BEGIN INPUT FOR THIS TASK

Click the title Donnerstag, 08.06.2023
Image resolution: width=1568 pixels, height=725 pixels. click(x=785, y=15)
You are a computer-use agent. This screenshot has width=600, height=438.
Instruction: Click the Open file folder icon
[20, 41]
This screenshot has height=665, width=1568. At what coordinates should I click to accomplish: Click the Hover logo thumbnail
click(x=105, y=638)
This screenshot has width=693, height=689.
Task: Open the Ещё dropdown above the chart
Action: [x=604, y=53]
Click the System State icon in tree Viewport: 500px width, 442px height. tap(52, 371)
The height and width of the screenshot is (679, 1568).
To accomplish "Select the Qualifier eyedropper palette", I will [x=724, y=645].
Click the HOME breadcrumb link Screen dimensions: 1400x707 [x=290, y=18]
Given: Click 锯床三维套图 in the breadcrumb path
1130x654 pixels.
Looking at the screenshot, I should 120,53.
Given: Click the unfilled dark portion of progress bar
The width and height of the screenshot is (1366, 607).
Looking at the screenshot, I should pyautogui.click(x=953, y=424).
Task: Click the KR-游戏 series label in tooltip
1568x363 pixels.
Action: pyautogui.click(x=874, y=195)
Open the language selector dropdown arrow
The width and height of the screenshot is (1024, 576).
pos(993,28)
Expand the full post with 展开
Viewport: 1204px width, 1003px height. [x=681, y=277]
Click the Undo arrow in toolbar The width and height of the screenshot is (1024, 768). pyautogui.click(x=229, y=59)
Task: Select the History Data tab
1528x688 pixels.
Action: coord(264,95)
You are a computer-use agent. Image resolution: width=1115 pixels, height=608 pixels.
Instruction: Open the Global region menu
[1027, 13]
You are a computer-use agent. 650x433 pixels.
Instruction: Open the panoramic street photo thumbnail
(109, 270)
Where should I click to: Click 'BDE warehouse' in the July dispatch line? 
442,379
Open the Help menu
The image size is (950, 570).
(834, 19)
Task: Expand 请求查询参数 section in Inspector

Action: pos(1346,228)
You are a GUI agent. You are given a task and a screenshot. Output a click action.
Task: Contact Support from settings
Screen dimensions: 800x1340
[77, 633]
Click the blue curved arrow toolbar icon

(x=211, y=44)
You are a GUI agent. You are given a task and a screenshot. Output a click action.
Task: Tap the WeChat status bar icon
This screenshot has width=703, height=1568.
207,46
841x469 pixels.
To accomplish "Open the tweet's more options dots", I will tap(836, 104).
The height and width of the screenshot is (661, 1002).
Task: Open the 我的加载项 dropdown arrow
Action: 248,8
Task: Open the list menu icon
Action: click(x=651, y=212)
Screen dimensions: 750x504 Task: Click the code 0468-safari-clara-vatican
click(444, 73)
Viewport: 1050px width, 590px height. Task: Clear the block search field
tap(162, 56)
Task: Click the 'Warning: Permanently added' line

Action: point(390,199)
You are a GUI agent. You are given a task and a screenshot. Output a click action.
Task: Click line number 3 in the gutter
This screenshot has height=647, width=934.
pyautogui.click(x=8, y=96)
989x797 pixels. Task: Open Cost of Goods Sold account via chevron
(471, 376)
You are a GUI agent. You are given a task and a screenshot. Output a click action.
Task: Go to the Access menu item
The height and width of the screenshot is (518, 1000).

END INPUT FOR THIS TASK

GOAL OF THE EXERCISE: Your response must consist of every line above, reproduced exactly.

THE ANSWER:
Click the title Donnerstag, 08.06.2023
Image resolution: width=1568 pixels, height=725 pixels. click(x=785, y=15)
You are a computer-use agent. This screenshot has width=600, height=438.
Instruction: Click the Open file folder icon
[20, 41]
This screenshot has height=665, width=1568. At what coordinates should I click to accomplish: Click the Hover logo thumbnail
click(x=105, y=638)
This screenshot has width=693, height=689.
Task: Open the Ещё dropdown above the chart
Action: [x=604, y=53]
Click the System State icon in tree Viewport: 500px width, 442px height. tap(52, 371)
The height and width of the screenshot is (679, 1568).
To accomplish "Select the Qualifier eyedropper palette", I will [x=724, y=645].
Click the HOME breadcrumb link Screen dimensions: 1400x707 [x=290, y=18]
Given: Click 锯床三维套图 in the breadcrumb path
1130x654 pixels.
Looking at the screenshot, I should 120,53.
Given: Click the unfilled dark portion of progress bar
The width and height of the screenshot is (1366, 607).
Looking at the screenshot, I should pyautogui.click(x=953, y=424).
Task: Click the KR-游戏 series label in tooltip
1568x363 pixels.
Action: pyautogui.click(x=874, y=195)
Open the language selector dropdown arrow
The width and height of the screenshot is (1024, 576).
pos(993,28)
Expand the full post with 展开
Viewport: 1204px width, 1003px height. [x=681, y=277]
Click the Undo arrow in toolbar The width and height of the screenshot is (1024, 768). pyautogui.click(x=229, y=59)
Task: Select the History Data tab
1528x688 pixels.
Action: coord(264,95)
You are a computer-use agent. Image resolution: width=1115 pixels, height=608 pixels.
Instruction: Open the Global region menu
[1027, 13]
You are a computer-use agent. 650x433 pixels.
Instruction: Open the panoramic street photo thumbnail
(109, 270)
Where should I click to: Click 'BDE warehouse' in the July dispatch line? 
442,379
Open the Help menu
The image size is (950, 570).
(834, 19)
Task: Expand 请求查询参数 section in Inspector

Action: pos(1346,228)
You are a GUI agent. You are given a task and a screenshot. Output a click action.
Task: Contact Support from settings
Screen dimensions: 800x1340
[77, 633]
Click the blue curved arrow toolbar icon

(x=211, y=44)
You are a GUI agent. You are given a task and a screenshot. Output a click action.
Task: Tap the WeChat status bar icon
This screenshot has width=703, height=1568.
207,46
841x469 pixels.
To accomplish "Open the tweet's more options dots", I will tap(836, 104).
The height and width of the screenshot is (661, 1002).
Task: Open the 我的加载项 dropdown arrow
Action: 248,8
Task: Open the list menu icon
Action: click(x=651, y=212)
Screen dimensions: 750x504 Task: Click the code 0468-safari-clara-vatican
click(444, 73)
Viewport: 1050px width, 590px height. Task: Clear the block search field
tap(162, 56)
Task: Click the 'Warning: Permanently added' line

Action: point(390,199)
You are a GUI agent. You are given a task and a screenshot. Output a click action.
Task: Click line number 3 in the gutter
This screenshot has height=647, width=934.
pyautogui.click(x=8, y=96)
989x797 pixels. Task: Open Cost of Goods Sold account via chevron
(471, 376)
You are a GUI agent. You are given a task and a screenshot. Output a click action.
Task: Go to the Access menu item
The height and width of the screenshot is (518, 1000).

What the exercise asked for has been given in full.